(Entries taken from a collection)
##############################

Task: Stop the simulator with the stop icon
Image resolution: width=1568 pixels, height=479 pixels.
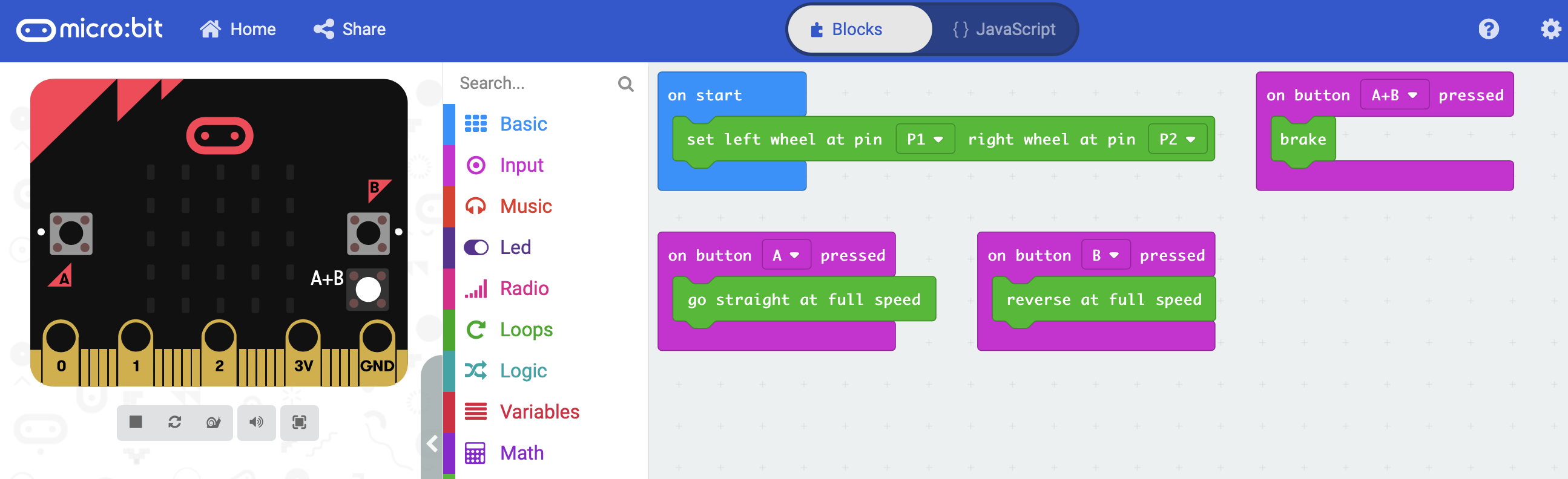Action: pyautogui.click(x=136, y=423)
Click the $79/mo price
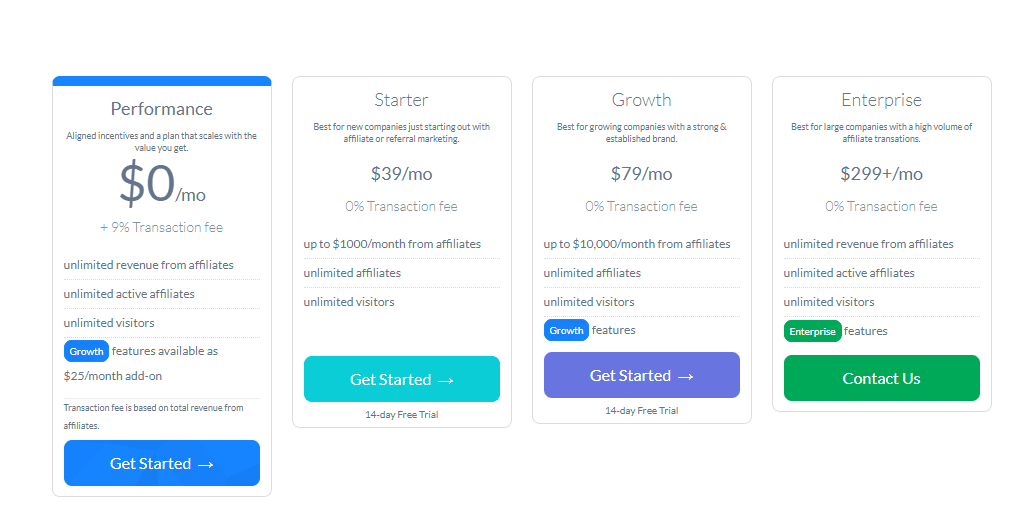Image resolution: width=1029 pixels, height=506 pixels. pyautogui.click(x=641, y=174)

##############################

▶ [EXERCISE]:
Copy out all the data exactly. The images should not appear in the copy.

▶ [RESPONSE TO THE TASK]:
Task: Stop the simulator with the stop icon
Image resolution: width=1568 pixels, height=479 pixels.
Action: pyautogui.click(x=136, y=423)
Click the $79/mo price
Image resolution: width=1029 pixels, height=506 pixels. pyautogui.click(x=641, y=174)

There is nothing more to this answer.